Problem to solve.
The answer must restate every entry below word for word.

....................

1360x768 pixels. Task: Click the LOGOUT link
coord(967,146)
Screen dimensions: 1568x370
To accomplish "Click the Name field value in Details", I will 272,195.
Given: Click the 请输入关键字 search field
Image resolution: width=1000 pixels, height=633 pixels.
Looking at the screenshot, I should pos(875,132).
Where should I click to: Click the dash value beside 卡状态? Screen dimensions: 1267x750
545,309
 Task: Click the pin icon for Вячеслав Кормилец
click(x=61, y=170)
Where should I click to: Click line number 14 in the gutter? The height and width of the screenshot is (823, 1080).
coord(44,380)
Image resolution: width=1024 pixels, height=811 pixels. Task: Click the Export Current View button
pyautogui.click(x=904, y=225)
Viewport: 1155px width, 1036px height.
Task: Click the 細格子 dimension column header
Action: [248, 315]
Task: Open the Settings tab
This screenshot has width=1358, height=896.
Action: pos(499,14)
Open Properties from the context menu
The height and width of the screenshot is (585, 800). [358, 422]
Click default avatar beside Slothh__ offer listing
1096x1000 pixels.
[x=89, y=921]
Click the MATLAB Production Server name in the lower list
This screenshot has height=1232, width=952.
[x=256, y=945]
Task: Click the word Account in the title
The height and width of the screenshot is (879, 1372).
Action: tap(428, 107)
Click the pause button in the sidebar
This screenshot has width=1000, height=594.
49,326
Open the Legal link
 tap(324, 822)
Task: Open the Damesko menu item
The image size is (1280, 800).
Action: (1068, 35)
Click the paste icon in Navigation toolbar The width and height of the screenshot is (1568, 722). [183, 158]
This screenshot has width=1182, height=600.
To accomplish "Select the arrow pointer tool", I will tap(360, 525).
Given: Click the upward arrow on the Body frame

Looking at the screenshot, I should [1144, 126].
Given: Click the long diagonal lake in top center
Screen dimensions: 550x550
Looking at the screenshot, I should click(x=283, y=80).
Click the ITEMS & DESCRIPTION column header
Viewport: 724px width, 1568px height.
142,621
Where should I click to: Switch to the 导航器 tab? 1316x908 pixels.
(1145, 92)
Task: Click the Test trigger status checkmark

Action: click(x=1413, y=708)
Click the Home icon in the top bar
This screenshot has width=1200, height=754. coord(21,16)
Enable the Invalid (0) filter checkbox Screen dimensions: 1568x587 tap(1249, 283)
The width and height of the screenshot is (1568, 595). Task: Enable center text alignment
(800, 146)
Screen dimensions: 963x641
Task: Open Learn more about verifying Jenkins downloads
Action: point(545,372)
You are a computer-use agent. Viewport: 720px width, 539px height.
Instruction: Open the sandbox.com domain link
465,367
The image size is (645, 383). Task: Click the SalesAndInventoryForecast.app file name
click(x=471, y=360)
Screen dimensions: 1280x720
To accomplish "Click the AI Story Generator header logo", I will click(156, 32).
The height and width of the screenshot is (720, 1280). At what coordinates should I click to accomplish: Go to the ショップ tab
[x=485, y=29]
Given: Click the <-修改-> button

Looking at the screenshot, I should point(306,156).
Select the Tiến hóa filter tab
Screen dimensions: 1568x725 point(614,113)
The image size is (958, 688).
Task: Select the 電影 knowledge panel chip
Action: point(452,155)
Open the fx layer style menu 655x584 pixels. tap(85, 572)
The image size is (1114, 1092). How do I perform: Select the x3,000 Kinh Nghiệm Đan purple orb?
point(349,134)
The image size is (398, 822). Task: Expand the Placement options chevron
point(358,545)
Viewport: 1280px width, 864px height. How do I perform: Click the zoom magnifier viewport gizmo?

....................

Written reply.
1360x768 pixels. Task: Click the LOGOUT link
coord(967,146)
Screen dimensions: 1568x370
To accomplish "Click the Name field value in Details", I will 272,195.
Given: Click the 请输入关键字 search field
Image resolution: width=1000 pixels, height=633 pixels.
Looking at the screenshot, I should pos(875,132).
Where should I click to: Click the dash value beside 卡状态? Screen dimensions: 1267x750
545,309
 Task: Click the pin icon for Вячеслав Кормилец
click(x=61, y=170)
Where should I click to: Click line number 14 in the gutter? The height and width of the screenshot is (823, 1080).
coord(44,380)
Image resolution: width=1024 pixels, height=811 pixels. Task: Click the Export Current View button
pyautogui.click(x=904, y=225)
Viewport: 1155px width, 1036px height.
Task: Click the 細格子 dimension column header
Action: [248, 315]
Task: Open the Settings tab
This screenshot has width=1358, height=896.
Action: pos(499,14)
Open Properties from the context menu
The height and width of the screenshot is (585, 800). [358, 422]
Click default avatar beside Slothh__ offer listing
1096x1000 pixels.
[x=89, y=921]
Click the MATLAB Production Server name in the lower list
This screenshot has height=1232, width=952.
[x=256, y=945]
Task: Click the word Account in the title
The height and width of the screenshot is (879, 1372).
Action: tap(428, 107)
Click the pause button in the sidebar
This screenshot has width=1000, height=594.
49,326
Open the Legal link
 tap(324, 822)
Task: Open the Damesko menu item
The image size is (1280, 800).
Action: (1068, 35)
Click the paste icon in Navigation toolbar The width and height of the screenshot is (1568, 722). [183, 158]
This screenshot has width=1182, height=600.
To accomplish "Select the arrow pointer tool", I will tap(360, 525).
Given: Click the upward arrow on the Body frame

Looking at the screenshot, I should [1144, 126].
Given: Click the long diagonal lake in top center
Screen dimensions: 550x550
Looking at the screenshot, I should click(x=283, y=80).
Click the ITEMS & DESCRIPTION column header
Viewport: 724px width, 1568px height.
142,621
Where should I click to: Switch to the 导航器 tab? 1316x908 pixels.
(1145, 92)
Task: Click the Test trigger status checkmark

Action: click(x=1413, y=708)
Click the Home icon in the top bar
This screenshot has width=1200, height=754. coord(21,16)
Enable the Invalid (0) filter checkbox Screen dimensions: 1568x587 tap(1249, 283)
The width and height of the screenshot is (1568, 595). Task: Enable center text alignment
(800, 146)
Screen dimensions: 963x641
Task: Open Learn more about verifying Jenkins downloads
Action: point(545,372)
You are a computer-use agent. Viewport: 720px width, 539px height.
Instruction: Open the sandbox.com domain link
465,367
The image size is (645, 383). Task: Click the SalesAndInventoryForecast.app file name
click(x=471, y=360)
Screen dimensions: 1280x720
To accomplish "Click the AI Story Generator header logo", I will click(156, 32).
The height and width of the screenshot is (720, 1280). At what coordinates should I click to accomplish: Go to the ショップ tab
[x=485, y=29]
Given: Click the <-修改-> button

Looking at the screenshot, I should point(306,156).
Select the Tiến hóa filter tab
Screen dimensions: 1568x725 point(614,113)
The image size is (958, 688).
Task: Select the 電影 knowledge panel chip
Action: point(452,155)
Open the fx layer style menu 655x584 pixels. tap(85, 572)
The image size is (1114, 1092). How do I perform: Select the x3,000 Kinh Nghiệm Đan purple orb?
point(349,134)
The image size is (398, 822). Task: Expand the Placement options chevron
point(358,545)
Viewport: 1280px width, 864px height. How do I perform: Click the zoom magnifier viewport gizmo?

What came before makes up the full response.